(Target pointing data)
----

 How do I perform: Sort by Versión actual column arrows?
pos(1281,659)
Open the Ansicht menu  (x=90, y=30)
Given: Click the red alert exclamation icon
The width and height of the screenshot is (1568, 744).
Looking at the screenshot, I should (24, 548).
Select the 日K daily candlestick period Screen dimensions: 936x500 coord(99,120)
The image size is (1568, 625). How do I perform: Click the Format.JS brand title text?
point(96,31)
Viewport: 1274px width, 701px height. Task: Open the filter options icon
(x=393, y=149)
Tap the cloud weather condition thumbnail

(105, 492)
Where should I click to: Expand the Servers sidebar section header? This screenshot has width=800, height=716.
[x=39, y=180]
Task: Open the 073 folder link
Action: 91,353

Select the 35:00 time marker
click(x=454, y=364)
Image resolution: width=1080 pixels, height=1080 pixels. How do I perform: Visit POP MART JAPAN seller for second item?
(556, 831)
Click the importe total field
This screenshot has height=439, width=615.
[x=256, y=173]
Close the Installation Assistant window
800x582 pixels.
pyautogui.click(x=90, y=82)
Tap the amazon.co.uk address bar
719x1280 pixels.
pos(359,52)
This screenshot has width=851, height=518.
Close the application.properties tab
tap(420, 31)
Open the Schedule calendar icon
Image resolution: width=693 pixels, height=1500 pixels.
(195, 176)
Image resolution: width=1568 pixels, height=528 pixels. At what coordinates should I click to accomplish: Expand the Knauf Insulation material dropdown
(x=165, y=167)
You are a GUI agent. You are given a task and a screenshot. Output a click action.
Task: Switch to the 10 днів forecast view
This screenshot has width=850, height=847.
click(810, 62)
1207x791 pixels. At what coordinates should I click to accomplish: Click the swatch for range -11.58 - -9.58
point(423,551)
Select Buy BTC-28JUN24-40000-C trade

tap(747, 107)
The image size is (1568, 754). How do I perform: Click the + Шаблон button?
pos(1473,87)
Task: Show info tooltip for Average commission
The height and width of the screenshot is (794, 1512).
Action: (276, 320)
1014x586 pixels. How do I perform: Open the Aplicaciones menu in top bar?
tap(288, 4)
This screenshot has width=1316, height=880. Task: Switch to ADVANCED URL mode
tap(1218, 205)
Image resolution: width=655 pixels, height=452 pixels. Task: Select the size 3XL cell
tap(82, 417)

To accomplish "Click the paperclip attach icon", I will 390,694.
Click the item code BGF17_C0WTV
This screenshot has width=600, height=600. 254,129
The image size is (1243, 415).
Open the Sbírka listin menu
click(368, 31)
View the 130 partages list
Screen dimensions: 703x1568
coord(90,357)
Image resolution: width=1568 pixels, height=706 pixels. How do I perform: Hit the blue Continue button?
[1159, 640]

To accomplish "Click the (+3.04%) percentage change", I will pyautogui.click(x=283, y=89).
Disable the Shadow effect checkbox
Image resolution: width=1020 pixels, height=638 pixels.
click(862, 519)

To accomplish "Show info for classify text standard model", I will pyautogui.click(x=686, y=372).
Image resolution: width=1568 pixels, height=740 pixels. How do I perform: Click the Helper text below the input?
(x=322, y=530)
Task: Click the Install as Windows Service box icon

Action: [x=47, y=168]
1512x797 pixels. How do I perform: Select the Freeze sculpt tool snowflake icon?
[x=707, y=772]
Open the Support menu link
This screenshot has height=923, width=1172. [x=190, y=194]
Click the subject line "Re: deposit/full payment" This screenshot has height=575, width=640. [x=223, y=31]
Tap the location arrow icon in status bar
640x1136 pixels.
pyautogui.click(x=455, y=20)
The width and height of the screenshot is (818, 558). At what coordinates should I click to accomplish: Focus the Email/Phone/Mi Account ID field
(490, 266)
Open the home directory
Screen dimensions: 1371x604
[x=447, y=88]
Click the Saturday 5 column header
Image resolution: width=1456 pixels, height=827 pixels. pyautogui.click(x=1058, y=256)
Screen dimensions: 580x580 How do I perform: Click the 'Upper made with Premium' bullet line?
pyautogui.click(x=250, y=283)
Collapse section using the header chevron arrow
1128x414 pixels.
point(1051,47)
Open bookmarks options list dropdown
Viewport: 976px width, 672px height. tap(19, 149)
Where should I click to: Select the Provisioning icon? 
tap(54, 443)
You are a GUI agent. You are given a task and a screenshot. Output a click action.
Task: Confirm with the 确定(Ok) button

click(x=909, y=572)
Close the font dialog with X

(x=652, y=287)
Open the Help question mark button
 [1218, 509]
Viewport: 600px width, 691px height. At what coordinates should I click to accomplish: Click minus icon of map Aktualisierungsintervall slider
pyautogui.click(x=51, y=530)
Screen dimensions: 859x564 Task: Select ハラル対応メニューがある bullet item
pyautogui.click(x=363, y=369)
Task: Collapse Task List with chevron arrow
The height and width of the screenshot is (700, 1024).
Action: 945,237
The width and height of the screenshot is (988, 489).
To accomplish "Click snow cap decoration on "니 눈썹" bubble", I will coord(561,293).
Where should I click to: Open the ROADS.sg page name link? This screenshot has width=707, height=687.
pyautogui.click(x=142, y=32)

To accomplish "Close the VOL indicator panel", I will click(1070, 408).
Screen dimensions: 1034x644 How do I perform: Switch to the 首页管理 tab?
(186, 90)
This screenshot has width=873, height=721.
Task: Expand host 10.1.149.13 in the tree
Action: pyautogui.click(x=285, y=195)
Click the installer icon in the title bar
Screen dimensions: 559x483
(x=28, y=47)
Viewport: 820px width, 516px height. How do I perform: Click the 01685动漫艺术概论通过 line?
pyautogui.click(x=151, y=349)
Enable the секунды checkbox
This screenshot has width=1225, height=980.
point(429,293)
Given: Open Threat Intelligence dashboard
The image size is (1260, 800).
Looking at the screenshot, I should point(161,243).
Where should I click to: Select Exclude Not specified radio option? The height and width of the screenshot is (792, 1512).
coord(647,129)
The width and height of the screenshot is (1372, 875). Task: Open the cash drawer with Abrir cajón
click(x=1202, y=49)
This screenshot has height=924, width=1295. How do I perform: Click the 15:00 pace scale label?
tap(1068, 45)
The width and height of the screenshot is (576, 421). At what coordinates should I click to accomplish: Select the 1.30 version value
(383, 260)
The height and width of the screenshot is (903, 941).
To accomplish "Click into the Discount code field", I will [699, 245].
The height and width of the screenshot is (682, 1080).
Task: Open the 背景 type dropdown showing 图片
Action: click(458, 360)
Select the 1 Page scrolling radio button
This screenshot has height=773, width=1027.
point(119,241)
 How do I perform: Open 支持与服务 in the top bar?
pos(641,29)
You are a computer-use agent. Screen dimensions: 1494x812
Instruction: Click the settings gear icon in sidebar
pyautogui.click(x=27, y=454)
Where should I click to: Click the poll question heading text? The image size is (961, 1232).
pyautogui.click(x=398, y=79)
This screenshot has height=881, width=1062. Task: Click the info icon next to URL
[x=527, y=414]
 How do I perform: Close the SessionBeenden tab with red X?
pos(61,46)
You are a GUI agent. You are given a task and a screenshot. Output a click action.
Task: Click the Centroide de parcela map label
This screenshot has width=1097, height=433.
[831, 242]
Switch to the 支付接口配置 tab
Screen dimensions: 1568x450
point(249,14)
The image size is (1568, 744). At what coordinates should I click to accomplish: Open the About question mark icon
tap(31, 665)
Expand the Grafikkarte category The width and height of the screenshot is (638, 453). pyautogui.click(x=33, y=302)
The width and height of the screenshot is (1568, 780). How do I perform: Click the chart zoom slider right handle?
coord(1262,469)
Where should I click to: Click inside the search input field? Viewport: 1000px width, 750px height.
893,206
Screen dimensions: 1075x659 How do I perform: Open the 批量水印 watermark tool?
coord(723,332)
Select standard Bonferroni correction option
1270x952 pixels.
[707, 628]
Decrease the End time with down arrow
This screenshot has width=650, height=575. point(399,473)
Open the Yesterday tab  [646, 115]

----

■ **Exercise details**:
In the lines above, change "How do I perform" to "How can I do" everywhere it occurs and leave everything else untouched.

■ **Solution for this exercise**:
 How can I do: Sort by Versión actual column arrows?
pos(1281,659)
Open the Ansicht menu  (x=90, y=30)
Given: Click the red alert exclamation icon
The width and height of the screenshot is (1568, 744).
Looking at the screenshot, I should (24, 548).
Select the 日K daily candlestick period Screen dimensions: 936x500 coord(99,120)
The image size is (1568, 625). How can I do: Click the Format.JS brand title text?
point(96,31)
Viewport: 1274px width, 701px height. Task: Open the filter options icon
(x=393, y=149)
Tap the cloud weather condition thumbnail

(105, 492)
Where should I click to: Expand the Servers sidebar section header? This screenshot has width=800, height=716.
[x=39, y=180]
Task: Open the 073 folder link
Action: 91,353

Select the 35:00 time marker
click(x=454, y=364)
Image resolution: width=1080 pixels, height=1080 pixels. How can I do: Visit POP MART JAPAN seller for second item?
(556, 831)
Click the importe total field
This screenshot has height=439, width=615.
[x=256, y=173]
Close the Installation Assistant window
800x582 pixels.
pyautogui.click(x=90, y=82)
Tap the amazon.co.uk address bar
719x1280 pixels.
pos(359,52)
This screenshot has width=851, height=518.
Close the application.properties tab
tap(420, 31)
Open the Schedule calendar icon
Image resolution: width=693 pixels, height=1500 pixels.
(195, 176)
Image resolution: width=1568 pixels, height=528 pixels. At what coordinates should I click to accomplish: Expand the Knauf Insulation material dropdown
(x=165, y=167)
You are a GUI agent. You are given a task and a screenshot. Output a click action.
Task: Switch to the 10 днів forecast view
This screenshot has width=850, height=847.
click(810, 62)
1207x791 pixels. At what coordinates should I click to accomplish: Click the swatch for range -11.58 - -9.58
point(423,551)
Select Buy BTC-28JUN24-40000-C trade

tap(747, 107)
The image size is (1568, 754). How can I do: Click the + Шаблон button?
pos(1473,87)
Task: Show info tooltip for Average commission
The height and width of the screenshot is (794, 1512).
Action: (276, 320)
1014x586 pixels. How can I do: Open the Aplicaciones menu in top bar?
tap(288, 4)
This screenshot has width=1316, height=880. Task: Switch to ADVANCED URL mode
tap(1218, 205)
Image resolution: width=655 pixels, height=452 pixels. Task: Select the size 3XL cell
tap(82, 417)

To accomplish "Click the paperclip attach icon", I will 390,694.
Click the item code BGF17_C0WTV
This screenshot has width=600, height=600. 254,129
The image size is (1243, 415).
Open the Sbírka listin menu
click(368, 31)
View the 130 partages list
Screen dimensions: 703x1568
coord(90,357)
Image resolution: width=1568 pixels, height=706 pixels. How can I do: Hit the blue Continue button?
[1159, 640]

To accomplish "Click the (+3.04%) percentage change", I will pyautogui.click(x=283, y=89).
Disable the Shadow effect checkbox
Image resolution: width=1020 pixels, height=638 pixels.
click(862, 519)

To accomplish "Show info for classify text standard model", I will pyautogui.click(x=686, y=372).
Image resolution: width=1568 pixels, height=740 pixels. How can I do: Click the Helper text below the input?
(x=322, y=530)
Task: Click the Install as Windows Service box icon

Action: [x=47, y=168]
1512x797 pixels. How can I do: Select the Freeze sculpt tool snowflake icon?
[x=707, y=772]
Open the Support menu link
This screenshot has height=923, width=1172. [x=190, y=194]
Click the subject line "Re: deposit/full payment" This screenshot has height=575, width=640. [x=223, y=31]
Tap the location arrow icon in status bar
640x1136 pixels.
pyautogui.click(x=455, y=20)
The width and height of the screenshot is (818, 558). At what coordinates should I click to accomplish: Focus the Email/Phone/Mi Account ID field
(490, 266)
Open the home directory
Screen dimensions: 1371x604
[x=447, y=88]
Click the Saturday 5 column header
Image resolution: width=1456 pixels, height=827 pixels. pyautogui.click(x=1058, y=256)
Screen dimensions: 580x580 How can I do: Click the 'Upper made with Premium' bullet line?
pyautogui.click(x=250, y=283)
Collapse section using the header chevron arrow
1128x414 pixels.
point(1051,47)
Open bookmarks options list dropdown
Viewport: 976px width, 672px height. tap(19, 149)
Where should I click to: Select the Provisioning icon? 
tap(54, 443)
You are a GUI agent. You are given a task and a screenshot. Output a click action.
Task: Confirm with the 确定(Ok) button

click(x=909, y=572)
Close the font dialog with X

(x=652, y=287)
Open the Help question mark button
 [1218, 509]
Viewport: 600px width, 691px height. At what coordinates should I click to accomplish: Click minus icon of map Aktualisierungsintervall slider
pyautogui.click(x=51, y=530)
Screen dimensions: 859x564 Task: Select ハラル対応メニューがある bullet item
pyautogui.click(x=363, y=369)
Task: Collapse Task List with chevron arrow
The height and width of the screenshot is (700, 1024).
Action: 945,237
The width and height of the screenshot is (988, 489).
To accomplish "Click snow cap decoration on "니 눈썹" bubble", I will coord(561,293).
Where should I click to: Open the ROADS.sg page name link? This screenshot has width=707, height=687.
pyautogui.click(x=142, y=32)

To accomplish "Close the VOL indicator panel", I will click(1070, 408).
Screen dimensions: 1034x644 How can I do: Switch to the 首页管理 tab?
(186, 90)
This screenshot has width=873, height=721.
Task: Expand host 10.1.149.13 in the tree
Action: pyautogui.click(x=285, y=195)
Click the installer icon in the title bar
Screen dimensions: 559x483
(x=28, y=47)
Viewport: 820px width, 516px height. How can I do: Click the 01685动漫艺术概论通过 line?
pyautogui.click(x=151, y=349)
Enable the секунды checkbox
This screenshot has width=1225, height=980.
point(429,293)
Given: Open Threat Intelligence dashboard
The image size is (1260, 800).
Looking at the screenshot, I should point(161,243).
Where should I click to: Select Exclude Not specified radio option? The height and width of the screenshot is (792, 1512).
coord(647,129)
The width and height of the screenshot is (1372, 875). Task: Open the cash drawer with Abrir cajón
click(x=1202, y=49)
This screenshot has height=924, width=1295. How can I do: Click the 15:00 pace scale label?
tap(1068, 45)
The width and height of the screenshot is (576, 421). At what coordinates should I click to accomplish: Select the 1.30 version value
(383, 260)
The height and width of the screenshot is (903, 941).
To accomplish "Click into the Discount code field", I will [699, 245].
The height and width of the screenshot is (682, 1080).
Task: Open the 背景 type dropdown showing 图片
Action: click(458, 360)
Select the 1 Page scrolling radio button
This screenshot has height=773, width=1027.
point(119,241)
 How can I do: Open 支持与服务 in the top bar?
pos(641,29)
You are a computer-use agent. Screen dimensions: 1494x812
Instruction: Click the settings gear icon in sidebar
pyautogui.click(x=27, y=454)
Where should I click to: Click the poll question heading text? The image size is (961, 1232).
pyautogui.click(x=398, y=79)
This screenshot has height=881, width=1062. Task: Click the info icon next to URL
[x=527, y=414]
 How can I do: Close the SessionBeenden tab with red X?
pos(61,46)
You are a GUI agent. You are given a task and a screenshot. Output a click action.
Task: Click the Centroide de parcela map label
This screenshot has width=1097, height=433.
[831, 242]
Switch to the 支付接口配置 tab
Screen dimensions: 1568x450
point(249,14)
The image size is (1568, 744). At what coordinates should I click to accomplish: Open the About question mark icon
tap(31, 665)
Expand the Grafikkarte category The width and height of the screenshot is (638, 453). pyautogui.click(x=33, y=302)
The width and height of the screenshot is (1568, 780). How can I do: Click the chart zoom slider right handle?
coord(1262,469)
Where should I click to: Click inside the search input field? Viewport: 1000px width, 750px height.
893,206
Screen dimensions: 1075x659 How can I do: Open the 批量水印 watermark tool?
coord(723,332)
Select standard Bonferroni correction option
1270x952 pixels.
[707, 628]
Decrease the End time with down arrow
This screenshot has width=650, height=575. point(399,473)
Open the Yesterday tab  [646, 115]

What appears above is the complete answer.